▶ _Instrução A_:
Transcreva literalmente a parte do trecho exibido que vai de "Os homens, que" até "trabalhar e envelhecer.".

▶ _Trecho exibido_:

..........

O sexo surgia nas piadas machistas, jogadas sobre a mesa como o prato do dia. E os homens riam das piadas comendo o prato sobre os corpos das mulheres da família.
Os homens, que morreram antes, deixaram o medo de herança para os homens que vieram depois.
“Não dava tempo, filho”, a mãe repete para me lembrar das tarefas das mulheres daquela família: cuidar da casa, cuidar dos pais doentes, cuidar dos filhos, trabalhar e envelhecer.
“Vocês tinham que dar certo”, minha mãe diz contando que teve que fugir de casa para estudar, teve que se desdobrar para trabalhar e cuidar dos filhos longe daqueles homens. “Mas deu tempo de falar sobre o respeito, e isso para mim era o mais importante”, ela diz, como tivesse se me livrado de uma maldição.
“Eu precisava que vocês fossem os homens que eu ainda não conhecia”, ela diz.

..........

▶ _Entradas disponíveis_:

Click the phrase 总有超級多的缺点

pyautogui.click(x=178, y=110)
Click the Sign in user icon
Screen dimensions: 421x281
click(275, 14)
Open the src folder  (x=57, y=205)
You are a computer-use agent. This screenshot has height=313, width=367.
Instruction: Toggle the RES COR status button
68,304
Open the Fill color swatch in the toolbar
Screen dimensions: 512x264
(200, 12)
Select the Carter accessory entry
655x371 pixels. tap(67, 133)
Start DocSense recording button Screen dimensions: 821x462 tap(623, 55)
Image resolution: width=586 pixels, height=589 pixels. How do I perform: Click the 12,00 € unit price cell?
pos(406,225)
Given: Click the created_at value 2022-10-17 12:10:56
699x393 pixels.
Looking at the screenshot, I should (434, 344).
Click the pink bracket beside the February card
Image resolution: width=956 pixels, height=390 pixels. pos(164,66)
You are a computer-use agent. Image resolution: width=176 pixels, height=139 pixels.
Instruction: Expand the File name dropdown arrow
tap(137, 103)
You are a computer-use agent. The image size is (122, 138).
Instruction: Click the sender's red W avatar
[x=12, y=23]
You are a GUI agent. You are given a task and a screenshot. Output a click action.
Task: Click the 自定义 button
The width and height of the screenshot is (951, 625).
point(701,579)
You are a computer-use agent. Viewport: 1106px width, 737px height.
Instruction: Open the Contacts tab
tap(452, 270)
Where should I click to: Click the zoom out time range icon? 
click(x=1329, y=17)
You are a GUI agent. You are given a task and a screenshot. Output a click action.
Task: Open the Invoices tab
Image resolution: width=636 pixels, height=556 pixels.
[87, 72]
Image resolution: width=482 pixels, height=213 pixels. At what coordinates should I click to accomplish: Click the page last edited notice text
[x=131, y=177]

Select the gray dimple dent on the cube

..........

▶ _Instrução B_:
Atualize as entradas desde a primeira linha até a linha que contém "655x371 pixels. tap(67, 133)", incluindo esta, trocando "src" por "lib" e mantendo todo o resto inalterado.

▶ _Resultado do exercício A_:
Os homens, que morreram antes, deixaram o medo de herança para os homens que vieram depois.
“Não dava tempo, filho”, a mãe repete para me lembrar das tarefas das mulheres daquela família: cuidar da casa, cuidar dos pais doentes, cuidar dos filhos, trabalhar e envelhecer.

▶ _Resultado do exercício B_:
Click the phrase 总有超級多的缺点

pyautogui.click(x=178, y=110)
Click the Sign in user icon
Screen dimensions: 421x281
click(275, 14)
Open the lib folder  (x=57, y=205)
You are a computer-use agent. This screenshot has height=313, width=367.
Instruction: Toggle the RES COR status button
68,304
Open the Fill color swatch in the toolbar
Screen dimensions: 512x264
(200, 12)
Select the Carter accessory entry
655x371 pixels. tap(67, 133)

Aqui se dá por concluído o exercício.